### ÉNONCÉ 1:
Indiquez si chacune des affirmations suivantes concorde avec le texte sur la route de la soie, en répondant par oui ou par non et en citant les mots décisifs du texte : (a) le blé chinois est arrivé au Moyen-Orient ; (b) l’Asie centrale a pris part à la connexion des civilisations eurasiennes par la domestication du chameau ; (c) la conférence date de 2015.
### ÉNONCÉ 2:
Recopiez, dans le texte sur la route de la soie, la partie qui commence par les mots « AVANT LA SOIE » et s’achève sur « avance en Asie centrale. ».
### ÉNONCÉ 3:
Poursuivez le texte sur la route de la soie à partir de l’endroit où il s’arrête.

La route de la soie
Date de la conférence : 05/11/2015
Présentation de la conférence
La route de la soie, un nom mérité?
La route de la soie est une expression mythique. Il faut donc en connaître l’origine, et surtout faire la part entre le mythe et la réalité. Cette énorme liaison continentale de l’est à l’ouest de l’Eurasie passe par l’Asie centrale, qui joue un rôle capital dans le trajet, mais aussi dans l’imaginaire du public d’aujourd’hui.
Pourquoi?
AVANT LA SOIE
L’itinéraire qui sera plus tard celui du commerce de la soie a commencé par des échanges humains, sociaux, dès la préhistoire. Au néolithique, l’Eurasie a connu séparément 2 foyers de passage aux sociétés sédentaires: le Moyen-Orient et la Chine. Pendant des millénaires ils ne se connaissaient pas. Au 2° millénaire avant notre ère leur diffusion culturelle les fait échanger. Par exemple le blé moyen-oriental arrive en Chine, alors que le millet chinois arrive en Asie centrale. L’Asie centrale participe de façon autonome à cette connexion des civilisations eurasiennes par la domestication du chameau (de Bactriane) qui est connu de toute l’Eurasie par le même itinéraire. Si le bronze arrive de l’ouest, la poterie chinoise avance en Asie centrale.
Dans tous les cas la diffusion suit des itinéraires qui longent les montagnes du bloc himalayo-tibétain. Pourquoi, et où exactement? La tectonique des plaques fait remonter vers le nord les plaques indienne et arabique, ce qui soulève le bloc himalayo-tibétain ou les chaînes iraniennes.

### DONNÉES BRUTES:
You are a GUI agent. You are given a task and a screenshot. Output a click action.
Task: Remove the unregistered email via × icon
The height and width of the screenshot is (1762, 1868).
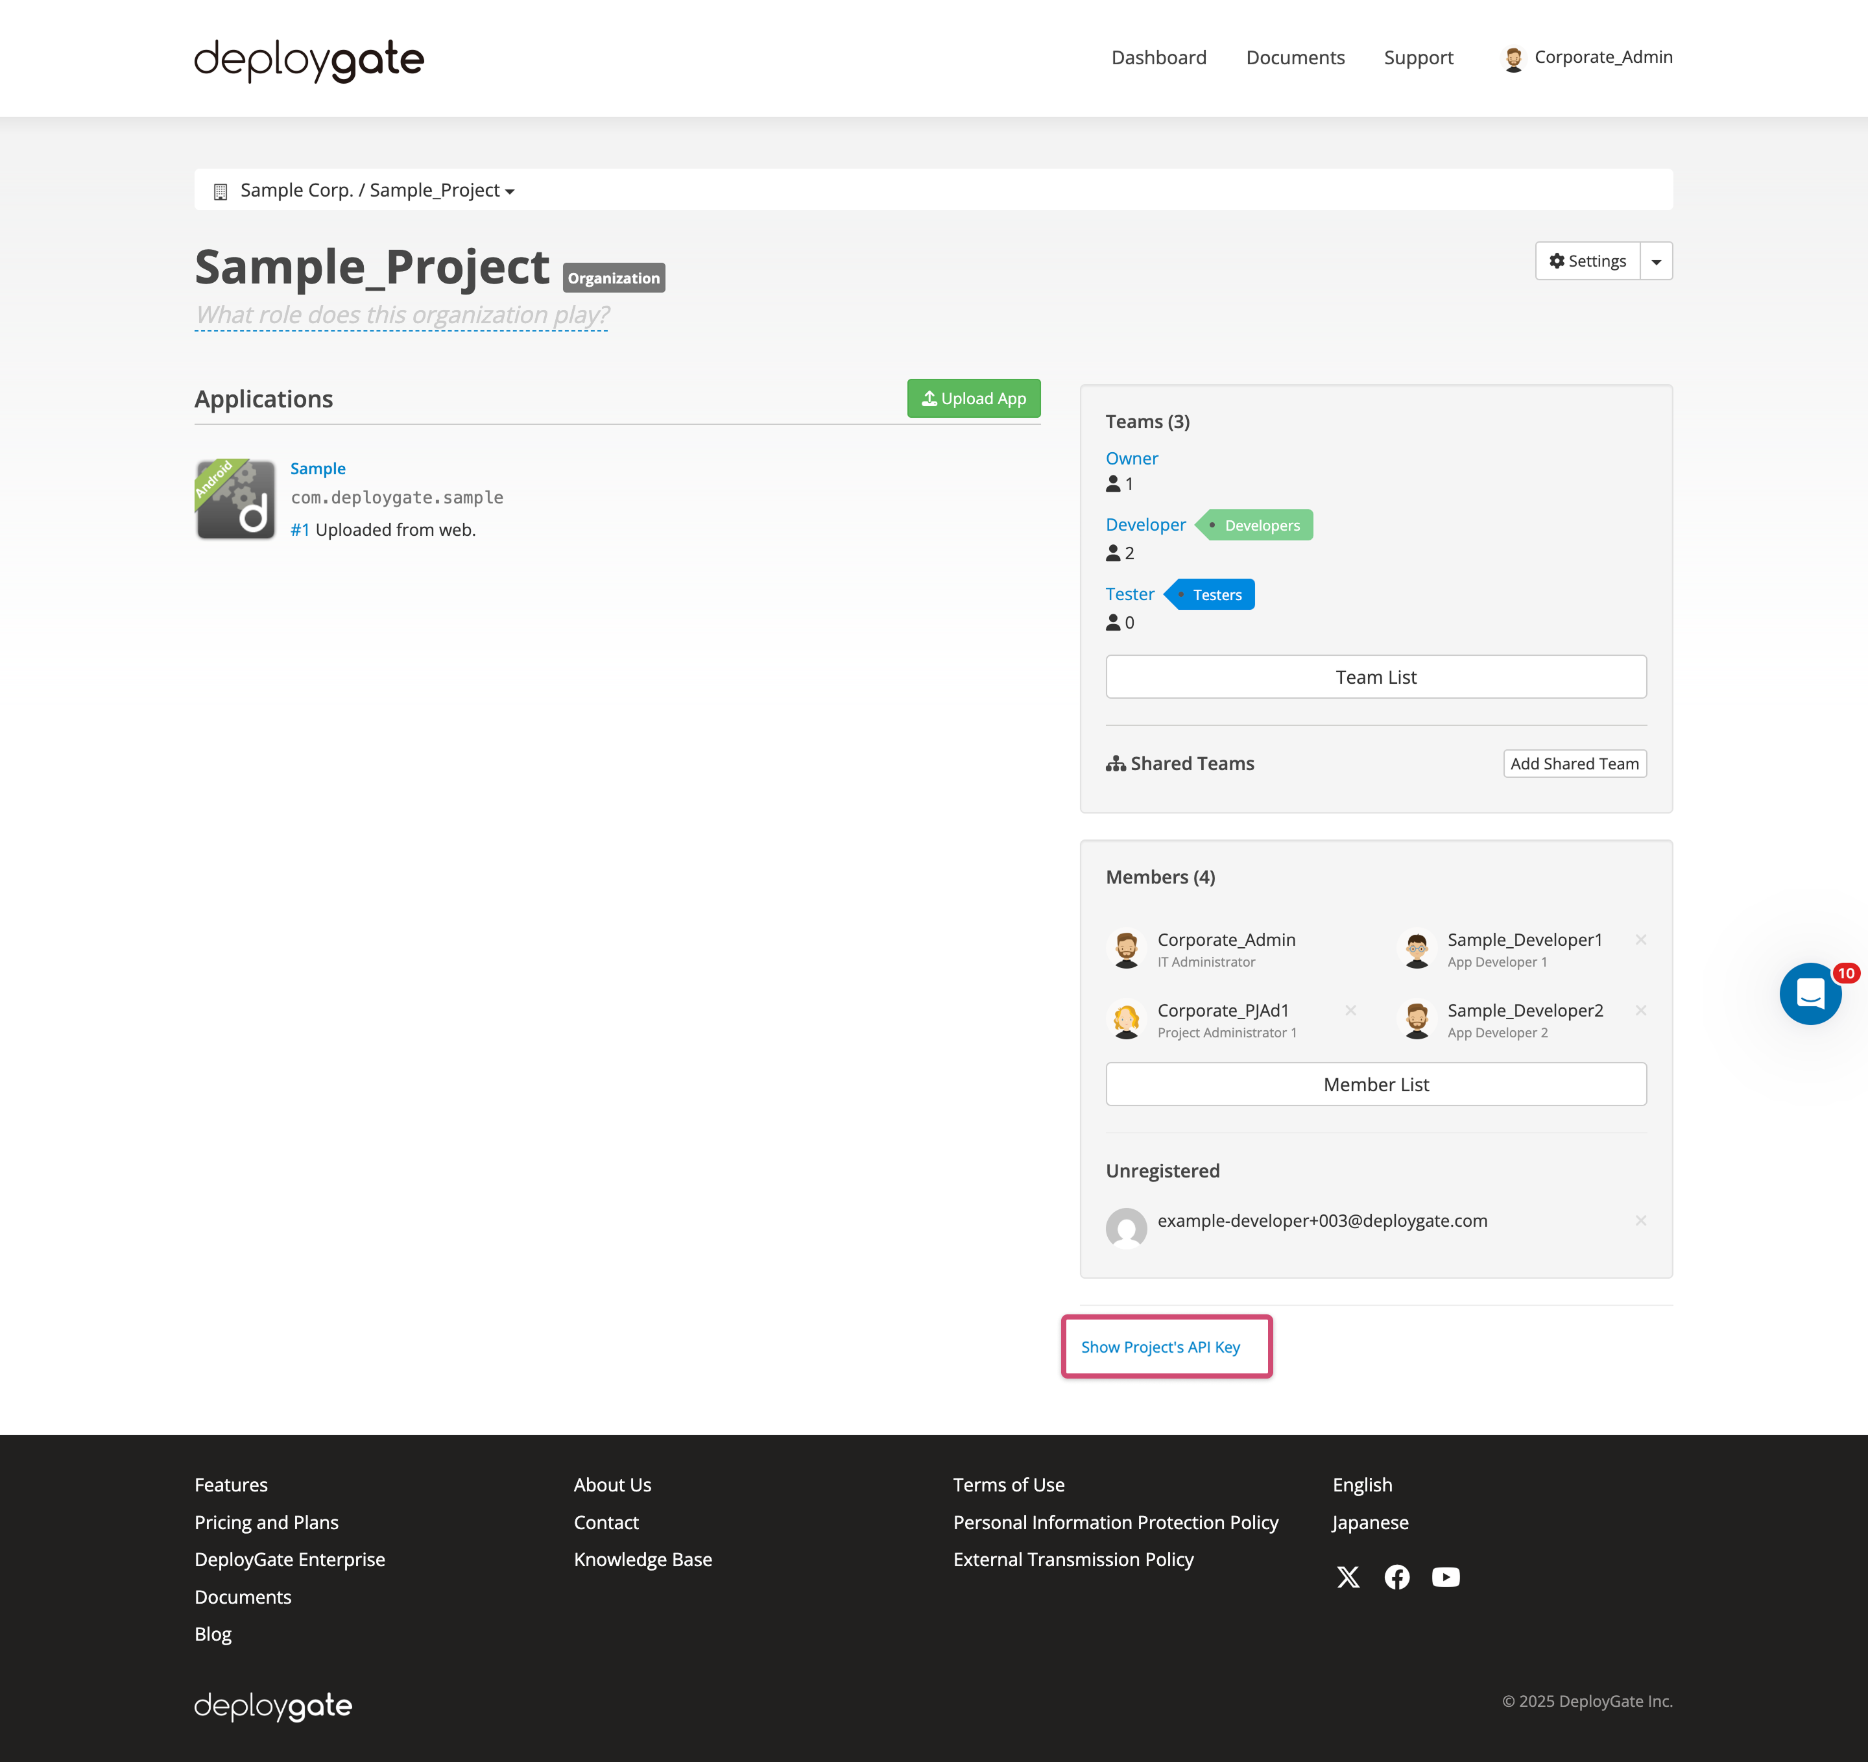(x=1641, y=1221)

### RÉPONSE 1:
(a) Non : « le blé moyen-oriental arrive en Chine »
(b) Oui : « L’Asie centrale participe de façon autonome à cette connexion des civilisations eurasiennes par la domestication du chameau (de Bactriane) »
(c) Oui : « Date de la conférence : 05/11/2015 »

### RÉPONSE 2:
AVANT LA SOIE
L’itinéraire qui sera plus tard celui du commerce de la soie a commencé par des échanges humains, sociaux, dès la préhistoire. Au néolithique, l’Eurasie a connu séparément 2 foyers de passage aux sociétés sédentaires: le Moyen-Orient et la Chine. Pendant des millénaires ils ne se connaissaient pas. Au 2° millénaire avant notre ère leur diffusion culturelle les fait échanger. Par exemple le blé moyen-oriental arrive en Chine, alors que le millet chinois arrive en Asie centrale. L’Asie centrale participe de façon autonome à cette connexion des civilisations eurasiennes par la domestication du chameau (de Bactriane) qui est connu de toute l’Eurasie par le même itinéraire. Si le bronze arrive de l’ouest, la poterie chinoise avance en Asie centrale.

### RÉPONSE 3:
Mais la Turquie et la Chine ont tendance à coulisser de part et d’autre. Le tout crée des cassures où des blocs asiatiques s’effondrent au nord du Tibet alors que d’autres sont soulevés. Sociétés et échanges vont donc éviter les montagnes et les contourner par les dépressions. Mais pourquoi s’installent ils juste au pied des reliefs? L’intérieur de l’Eurasie est désertique ou aride au nord des grands reliefs. Ceux-ci attirent les précipitations des moussons méridionales, mais émettent de nombreux cours d’eau qu’on peut utiliser pour cultiver quand ils entrent dans les bassins et dépressions, avant qu’ils s’évaporent ou s’infiltrent dans les déserts. Nos lieux habités sont donc des oasis agricoles de piedmont. On peut les subdiviser en quelques ensembles dont les caractéristiques physiques et culturelles apportent une certaine individualité: le piedmont nord de la perse, le piedmont ouest d’Asie centrale, le Xinjiang (appellation actuelle du fossé du Tarim ou du désert de Takla-Makan), le piedmont nord du Tibet.
LA SOIE ET LA ROUTE
Vers le milieu du 1e millénaire avne, l’Eurasie n’est pas encore connectée d’un point de vue socio-économique. Les montagnes et déserts d’Asie centrale ne sont pas parcourus de façon régulière. La connexion, même limitée, se fait au tournant de notre ère, quand par exemple de la soie chinoise arrive dans l’empire romain qui vend vers l’est des verreries.
Fils et tissus de soie ont été retrouvés dans des sites néolithiques du 4° millénaire avne. Du delta du Yangzi, ce produit se répand dans sa vallée et dans celle du Fleuve Jaune il y a environ 3000 ans. Cette invention chinoise devient un produit très apprécié. Quelques siècles avant notre ère elle se diffuse chez les nomades eurasiens puis vers l’occident, par exemple en échange de chevaux et de jade. Les états chinois interdisent d’exporter sa technique, pourtant elle se diffuse en Asie centrale. La première grande dynastie impériale des Han (-2/+2 siècles) s’est étendue sur le Gansu et le Xinjiang, au contact des steppes et de l’Asie centrale, justement pour contrôler la route des oasis.
C’est toujours un monopole chinois au début du 1ier millénaire, avec une fabrication qui se mécanise (au sens de machines simples) actionnée par les ouvrières, car c’est une tradition chinoise que le travail de la soie puisse être considéré comme activité féminine. Exemple: le rouet, inventé au 1ier siècle.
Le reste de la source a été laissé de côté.